Native Americans once numbered somewhere near 100 million. Sometime after Columbus (surprise!) a massive plague wiped out 90% of the population, leaving 1 million Native Americans along with their rich, extensive culture still roaming the Americas. Their numbers were further decimated by smallpox, STD’s (thanks, cowboys) and genocide during the frontier period in America.
The Wild West may not be nearly as wild as books and legend suggest. Rumor has it that Wild Bill was fired from Buffalo Bill’s show because his voice sounded too feminine. His nickname referred to his nose and he was originally dubbed ‘Duck Bill’. (Wild Bill sounds much more manly.) Billy the Kid claimed he killed 20 people, though historians put the number at closer to 4.
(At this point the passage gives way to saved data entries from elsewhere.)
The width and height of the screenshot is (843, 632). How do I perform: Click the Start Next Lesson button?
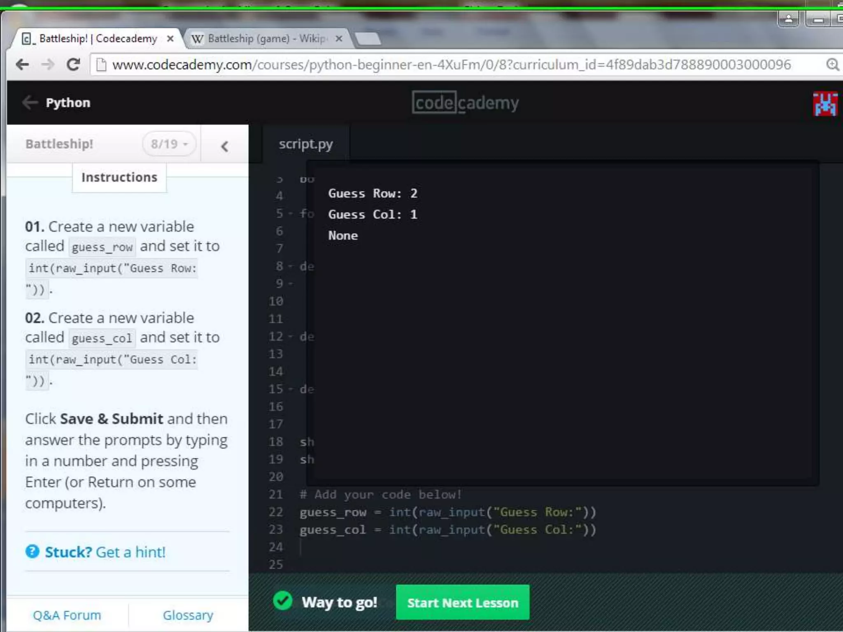point(462,602)
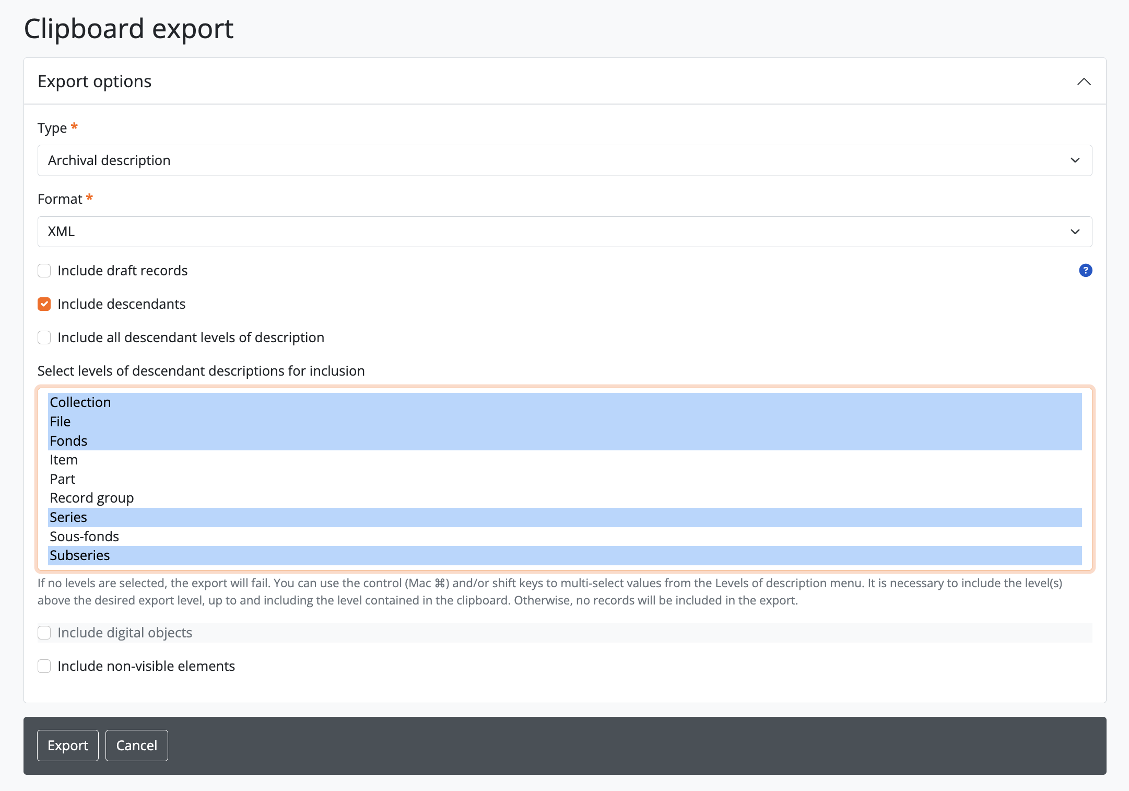This screenshot has height=791, width=1129.
Task: Click the blue help question-mark icon
Action: (1085, 270)
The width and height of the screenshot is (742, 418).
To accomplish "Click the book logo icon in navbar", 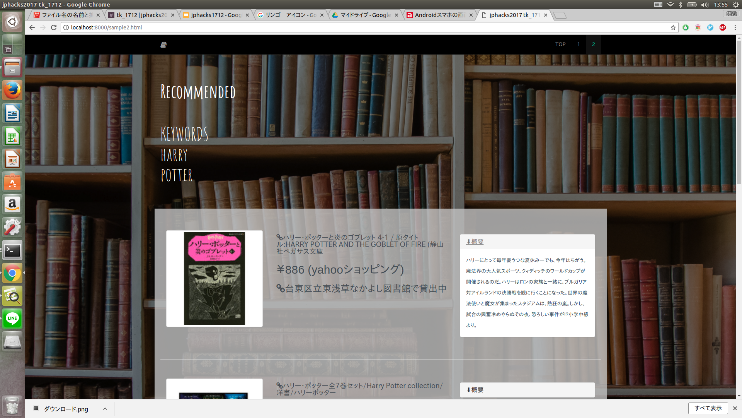I will [x=163, y=45].
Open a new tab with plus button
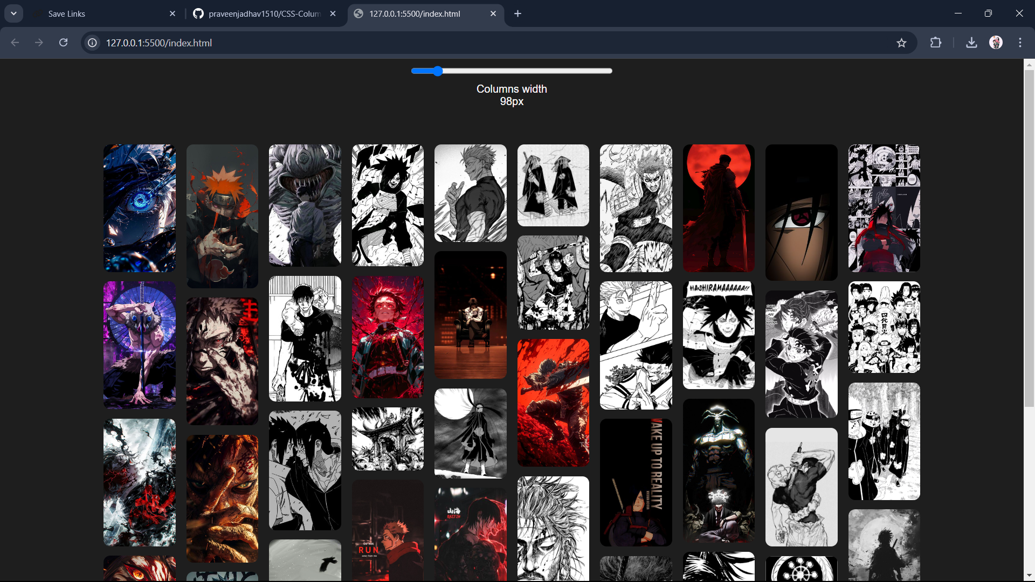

The Shootout in the OK Corral actually took place in a back alley and lasted about 30 seconds. I guess Shootout at the Back Alley didn’t play well with theater audiences. Historians once estimated the actual number of bank robberies in the old west at about a dozen. Homicide rates in the old west were lower than they are today – from 1870-1885 Dodge City had about .6 murders a year. Gun control was rigidly enforced Tombstone. Laws prohibited the carrying of firearms.
There you have it – the wild west wasn’t nearly as wild as we’d like to think. Although, when I write Westerns, my cowboys are handsome and honorable, banks are robbed early and often, and outlaws are super bad. That’s my story and I’m sticking to it!